Ein besonderes Geschenk für die Zuhörer hatte das Quartett bereits am Anfang des Abends. Der Schwebebahn widmeten sie ein Stück. „Inspiriert hat mich ein Bild der Schwebebahn, das ich auf den Kopf gestellt habe“, so Lukassen schmunzelnd. Der Auftritt bot eine Mischung aus Stücken, die auf „Still Waters“ zu hören sind, und weiteren, meist neuen Kompositionen. Das Stück „Karma“ gehört dazu. Es fußt auf Erfahrungen, die Lukassen während eines mehrwöchigen Aufenthalts in Indien gemacht hat, fängt die Spiritualität und Musikalität des Landes ein. Schlagzeuger Ciniglio klopft den Anfangstakt mit den Händen auf seiner Brust und alle vier ausgezeichneten Musiker sorgen locker und entspannt für ein Klangvolumen, das das Publikum immer wieder zu Zwischenapplaus veranlasst. Besonders bei den einzelnen Soloeinlagen.

Klänge fließen wie
sämiger Honig von der Decke

Die Klänge, die van Gelder seinem Saxophon entlockt, fließen aus dem Instrument wie sämiger Honig von der Decke. Die einzelnen Individualisten verschmelzen gekonnt und wie selbstverständlich zu einer synergetischen fließenden Einheit. Vom „malerischen Sinn für instrumentale Lyrik“ ist bei Lukassen zu lesen. Und in der Tat haben seine Jazzkompositionen eine mitreißende, abwechslungsreiche Ästhetik, toll gespielt von einem Musiker, der sein Kontrabass bravourös beherrscht.

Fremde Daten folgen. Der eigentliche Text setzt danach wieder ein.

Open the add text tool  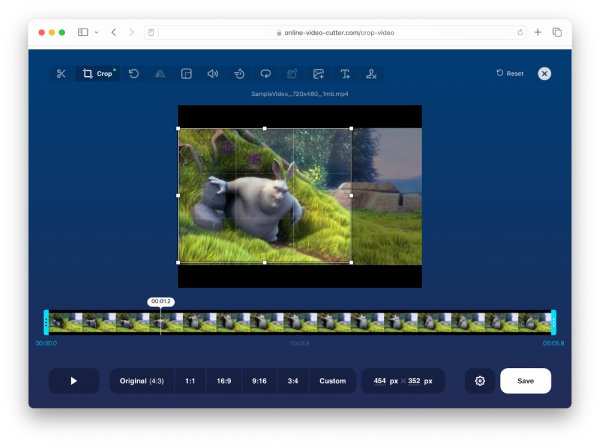pyautogui.click(x=345, y=74)
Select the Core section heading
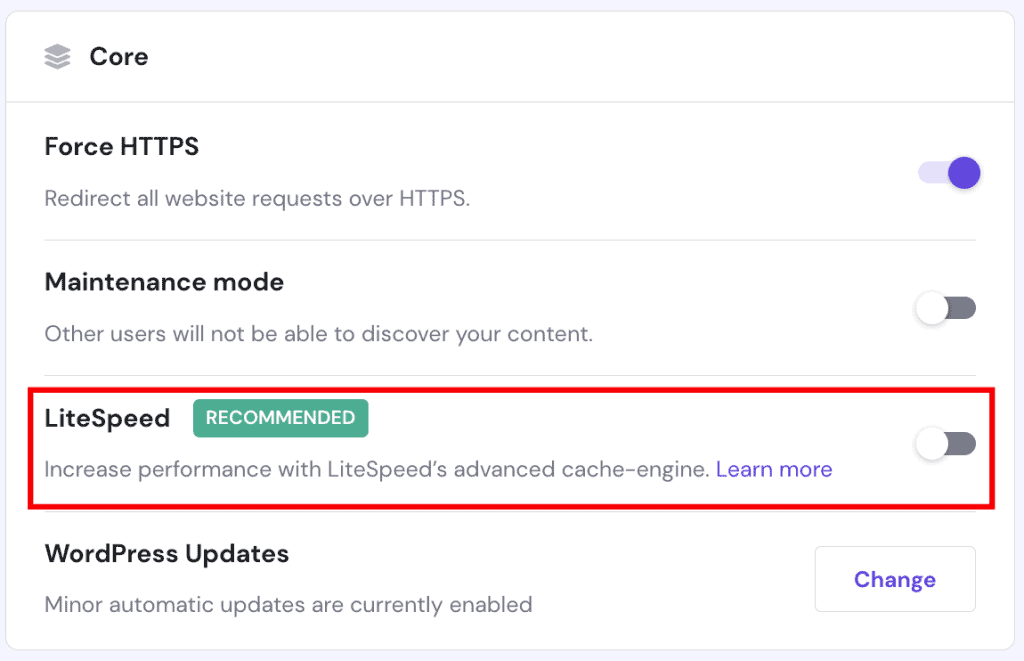 click(x=119, y=57)
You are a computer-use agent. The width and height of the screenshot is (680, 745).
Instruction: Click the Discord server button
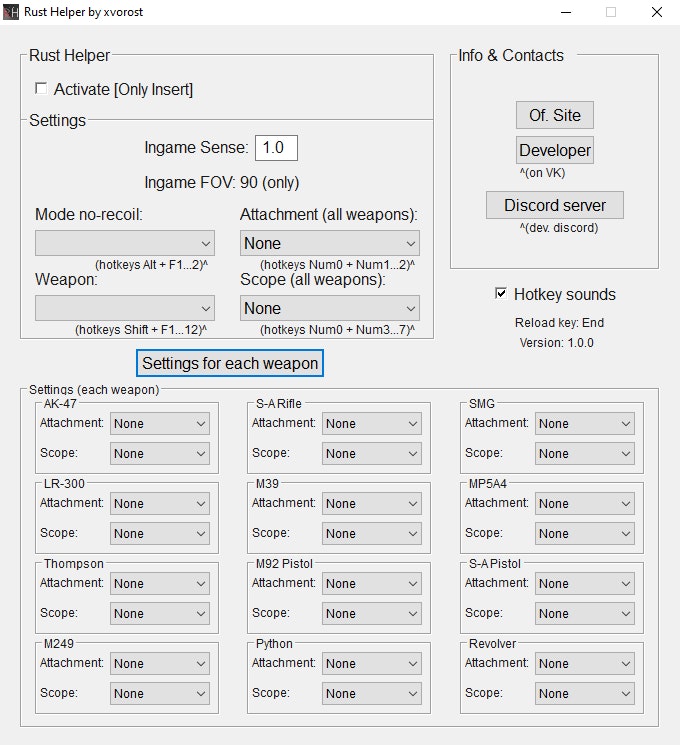click(x=554, y=205)
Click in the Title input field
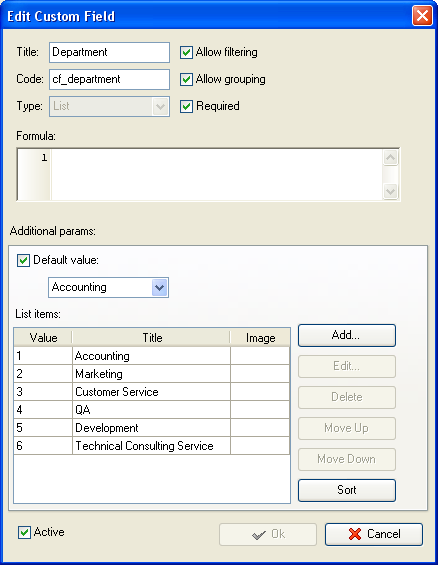This screenshot has height=566, width=438. 109,52
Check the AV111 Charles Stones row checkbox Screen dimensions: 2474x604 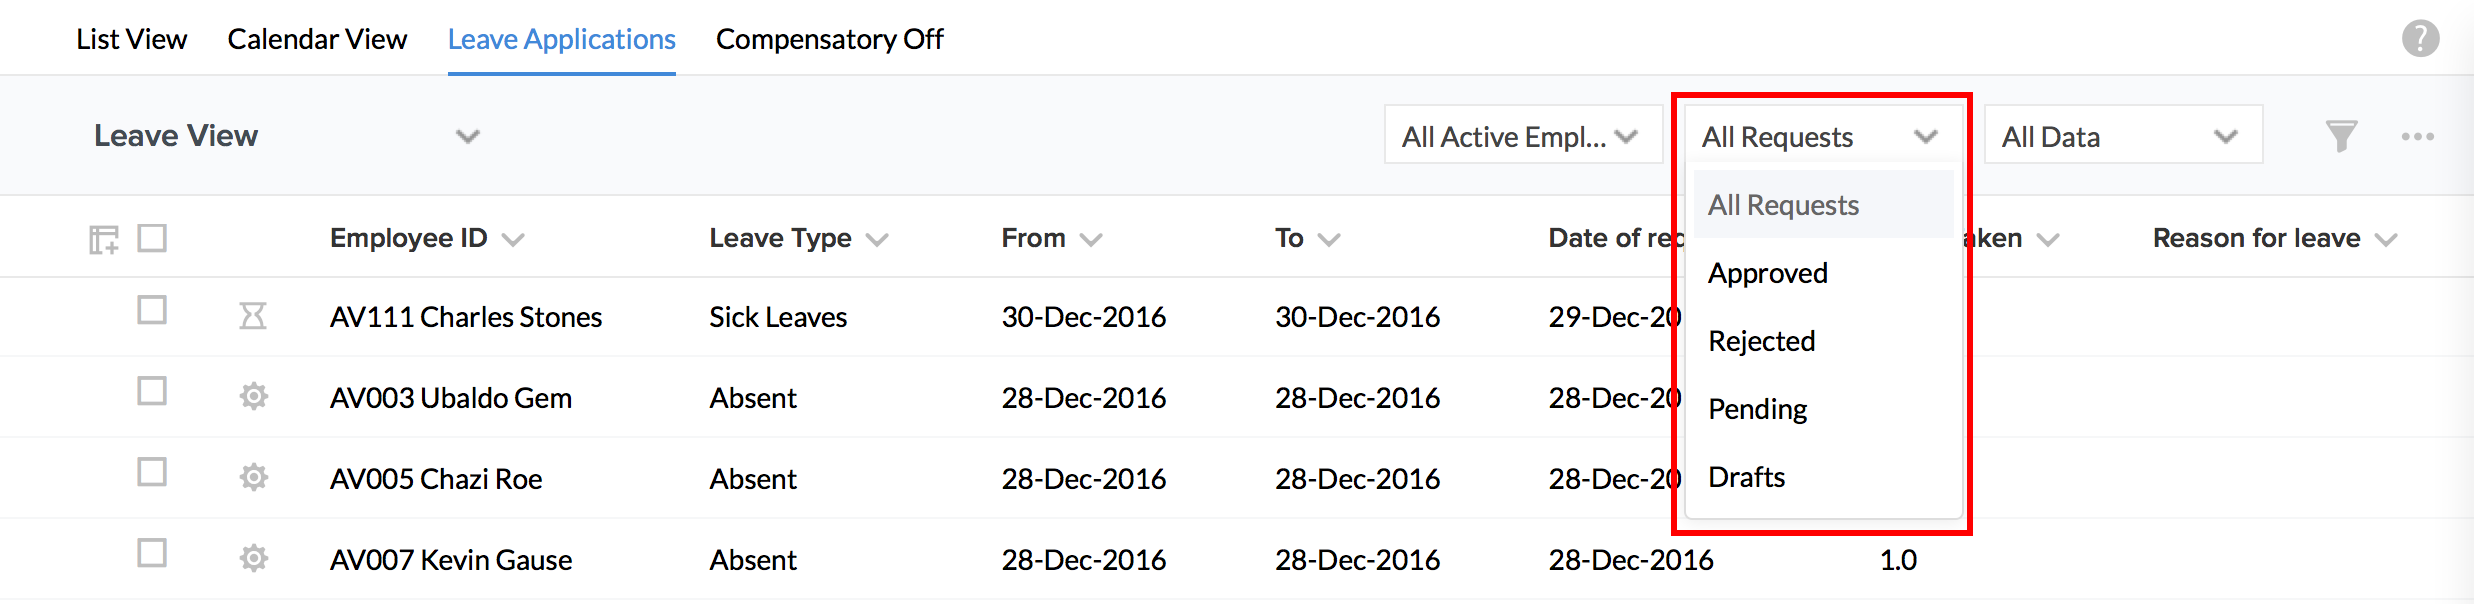(x=152, y=310)
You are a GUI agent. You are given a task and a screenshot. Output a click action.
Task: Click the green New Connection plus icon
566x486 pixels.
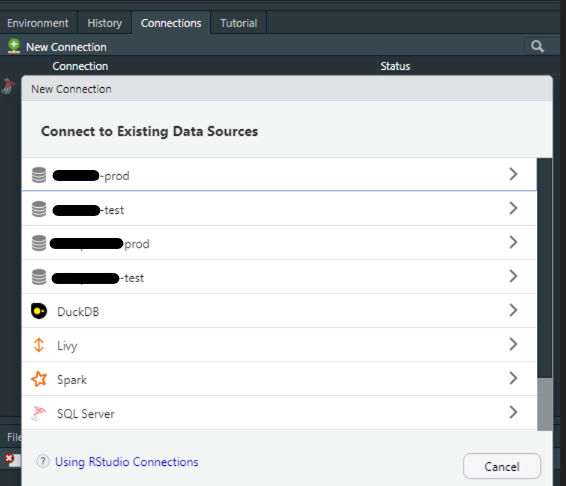14,47

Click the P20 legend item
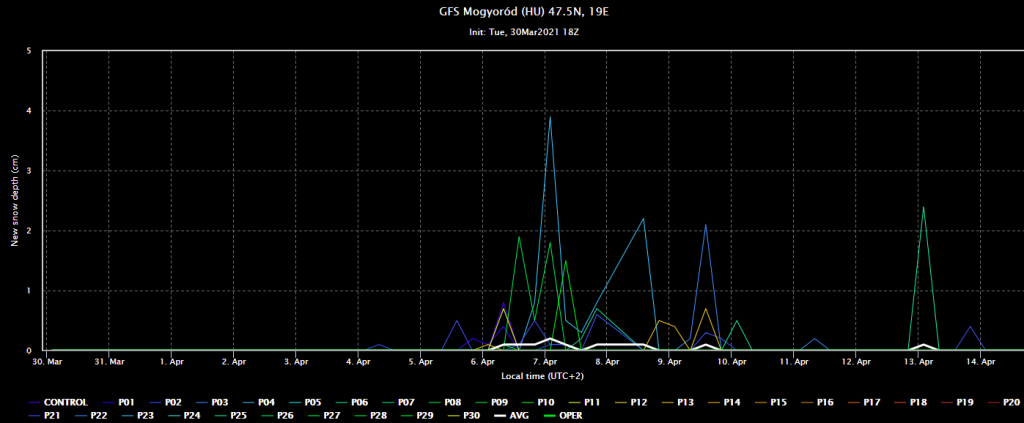pyautogui.click(x=1008, y=402)
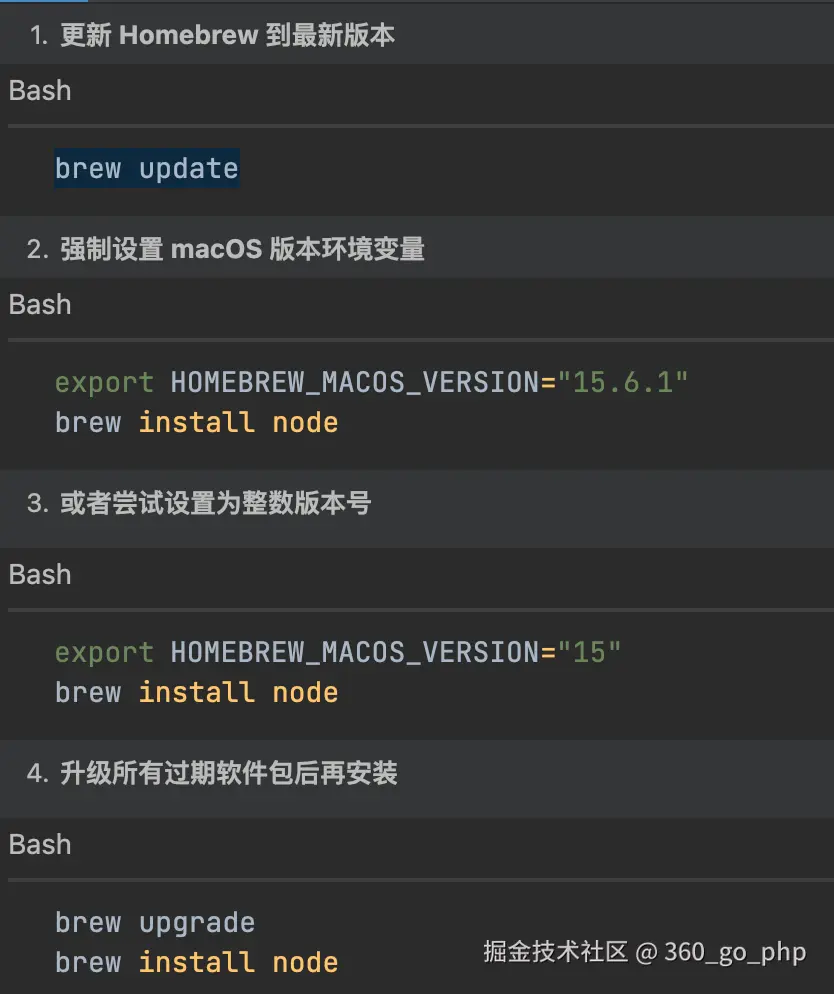Click the "15" version string
This screenshot has width=834, height=994.
(589, 653)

Das virtuose Spiel der Musiker paart sich mit dem lyrisch-musikalischen Feingefühl der Kompositionen, die die künstlerische Ausdrucksweise von Lukassen spiegeln. Es folgt, in Anlehnung an die CD, das Stück „Still waters run deep“ und bei der eingeforderten Zugabe „Luna“ beweist Lukassen, dass er auch singen kann. „Die Inhalte der Texte sind mir sehr wichtig“, sagt er: Das Lied sei, obwohl einem Sterbenden gewidmet, ein Hoffnungsträger.